* _Record excerpts_
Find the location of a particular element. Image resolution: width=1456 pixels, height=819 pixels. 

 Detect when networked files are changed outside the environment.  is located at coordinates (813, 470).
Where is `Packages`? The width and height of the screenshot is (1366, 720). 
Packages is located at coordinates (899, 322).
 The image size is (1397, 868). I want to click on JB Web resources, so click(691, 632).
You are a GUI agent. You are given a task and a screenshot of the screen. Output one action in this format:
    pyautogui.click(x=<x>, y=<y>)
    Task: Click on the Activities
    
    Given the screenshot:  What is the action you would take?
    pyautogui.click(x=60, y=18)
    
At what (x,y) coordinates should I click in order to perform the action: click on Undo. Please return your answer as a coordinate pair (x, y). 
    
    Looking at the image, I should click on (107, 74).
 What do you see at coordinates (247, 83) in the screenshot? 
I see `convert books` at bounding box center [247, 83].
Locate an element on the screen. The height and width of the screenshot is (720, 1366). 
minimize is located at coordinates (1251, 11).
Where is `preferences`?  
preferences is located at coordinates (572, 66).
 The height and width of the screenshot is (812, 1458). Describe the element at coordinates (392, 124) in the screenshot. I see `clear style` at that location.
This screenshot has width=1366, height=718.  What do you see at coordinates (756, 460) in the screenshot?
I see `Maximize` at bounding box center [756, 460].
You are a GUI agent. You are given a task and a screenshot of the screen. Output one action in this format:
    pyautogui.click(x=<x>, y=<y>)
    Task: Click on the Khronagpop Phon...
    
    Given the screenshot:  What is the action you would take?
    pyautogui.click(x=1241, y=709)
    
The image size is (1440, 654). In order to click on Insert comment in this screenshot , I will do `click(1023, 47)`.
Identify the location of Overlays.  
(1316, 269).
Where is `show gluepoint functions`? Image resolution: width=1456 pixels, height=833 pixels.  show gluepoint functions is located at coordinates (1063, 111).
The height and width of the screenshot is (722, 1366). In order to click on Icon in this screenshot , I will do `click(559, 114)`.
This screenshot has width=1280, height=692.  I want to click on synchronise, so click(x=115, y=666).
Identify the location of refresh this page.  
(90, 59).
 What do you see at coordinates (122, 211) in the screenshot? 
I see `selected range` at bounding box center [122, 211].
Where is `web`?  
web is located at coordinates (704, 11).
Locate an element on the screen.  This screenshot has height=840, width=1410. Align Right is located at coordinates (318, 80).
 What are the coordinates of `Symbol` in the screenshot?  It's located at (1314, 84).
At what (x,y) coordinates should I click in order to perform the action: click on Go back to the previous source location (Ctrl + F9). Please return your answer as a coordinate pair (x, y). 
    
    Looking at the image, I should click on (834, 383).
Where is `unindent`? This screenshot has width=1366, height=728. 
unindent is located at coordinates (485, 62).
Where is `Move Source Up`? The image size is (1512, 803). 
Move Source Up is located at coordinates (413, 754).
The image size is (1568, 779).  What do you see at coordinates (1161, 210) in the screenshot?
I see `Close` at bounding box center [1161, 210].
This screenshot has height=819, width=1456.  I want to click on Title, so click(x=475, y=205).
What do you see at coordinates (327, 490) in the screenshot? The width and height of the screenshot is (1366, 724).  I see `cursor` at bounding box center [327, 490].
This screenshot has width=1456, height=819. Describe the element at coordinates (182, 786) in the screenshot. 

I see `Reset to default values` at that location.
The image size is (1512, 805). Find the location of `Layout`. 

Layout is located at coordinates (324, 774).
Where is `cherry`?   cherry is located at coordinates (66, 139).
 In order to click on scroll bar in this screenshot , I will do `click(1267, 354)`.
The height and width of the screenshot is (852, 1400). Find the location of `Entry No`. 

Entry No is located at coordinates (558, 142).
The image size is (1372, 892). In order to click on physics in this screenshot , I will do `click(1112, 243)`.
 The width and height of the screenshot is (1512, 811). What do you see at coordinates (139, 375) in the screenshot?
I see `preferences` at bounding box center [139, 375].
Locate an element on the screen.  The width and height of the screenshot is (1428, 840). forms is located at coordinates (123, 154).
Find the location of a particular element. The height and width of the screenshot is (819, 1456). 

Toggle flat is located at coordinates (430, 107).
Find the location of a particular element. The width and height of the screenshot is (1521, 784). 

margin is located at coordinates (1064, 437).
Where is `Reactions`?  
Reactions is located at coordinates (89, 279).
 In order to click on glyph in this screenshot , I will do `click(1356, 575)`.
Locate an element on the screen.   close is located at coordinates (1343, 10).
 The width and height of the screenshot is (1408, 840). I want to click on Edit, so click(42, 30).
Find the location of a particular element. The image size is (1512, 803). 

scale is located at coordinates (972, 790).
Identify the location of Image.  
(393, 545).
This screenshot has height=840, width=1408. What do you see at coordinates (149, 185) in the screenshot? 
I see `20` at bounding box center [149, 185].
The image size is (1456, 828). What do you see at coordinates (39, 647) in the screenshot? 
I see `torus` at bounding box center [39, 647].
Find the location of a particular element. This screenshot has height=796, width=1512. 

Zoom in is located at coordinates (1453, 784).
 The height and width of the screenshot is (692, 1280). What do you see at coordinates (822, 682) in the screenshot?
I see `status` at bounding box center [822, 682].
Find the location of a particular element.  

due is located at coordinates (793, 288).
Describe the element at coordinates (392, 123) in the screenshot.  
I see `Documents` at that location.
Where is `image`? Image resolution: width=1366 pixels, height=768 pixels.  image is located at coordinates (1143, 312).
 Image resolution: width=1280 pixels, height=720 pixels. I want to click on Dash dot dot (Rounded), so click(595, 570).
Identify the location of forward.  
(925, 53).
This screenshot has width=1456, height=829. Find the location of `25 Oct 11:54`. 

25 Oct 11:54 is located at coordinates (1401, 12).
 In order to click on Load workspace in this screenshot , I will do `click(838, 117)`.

* _Your goal_
Reproduce the records word for word, from the very start down to and including the line that contains "coordinates (1063, 111).".

* _Finished task_
Find the location of a particular element. Image resolution: width=1456 pixels, height=819 pixels. 

 Detect when networked files are changed outside the environment.  is located at coordinates (813, 470).
Where is `Packages`? The width and height of the screenshot is (1366, 720). 
Packages is located at coordinates (899, 322).
 The image size is (1397, 868). I want to click on JB Web resources, so click(691, 632).
You are a GUI agent. You are given a task and a screenshot of the screen. Output one action in this format:
    pyautogui.click(x=<x>, y=<y>)
    Task: Click on the Activities
    
    Given the screenshot:  What is the action you would take?
    pyautogui.click(x=60, y=18)
    
At what (x,y) coordinates should I click in order to perform the action: click on Undo. Please return your answer as a coordinate pair (x, y). 
    
    Looking at the image, I should click on (107, 74).
 What do you see at coordinates (247, 83) in the screenshot? 
I see `convert books` at bounding box center [247, 83].
Locate an element on the screen. The height and width of the screenshot is (720, 1366). 
minimize is located at coordinates (1251, 11).
Where is `preferences`?  
preferences is located at coordinates (572, 66).
 The height and width of the screenshot is (812, 1458). Describe the element at coordinates (392, 124) in the screenshot. I see `clear style` at that location.
This screenshot has width=1366, height=718.  What do you see at coordinates (756, 460) in the screenshot?
I see `Maximize` at bounding box center [756, 460].
You are a GUI agent. You are given a task and a screenshot of the screen. Output one action in this format:
    pyautogui.click(x=<x>, y=<y>)
    Task: Click on the Khronagpop Phon...
    
    Given the screenshot:  What is the action you would take?
    pyautogui.click(x=1241, y=709)
    
The image size is (1440, 654). In order to click on Insert comment in this screenshot , I will do `click(1023, 47)`.
Identify the location of Overlays.  
(1316, 269).
Where is `show gluepoint functions`? Image resolution: width=1456 pixels, height=833 pixels.  show gluepoint functions is located at coordinates (1063, 111).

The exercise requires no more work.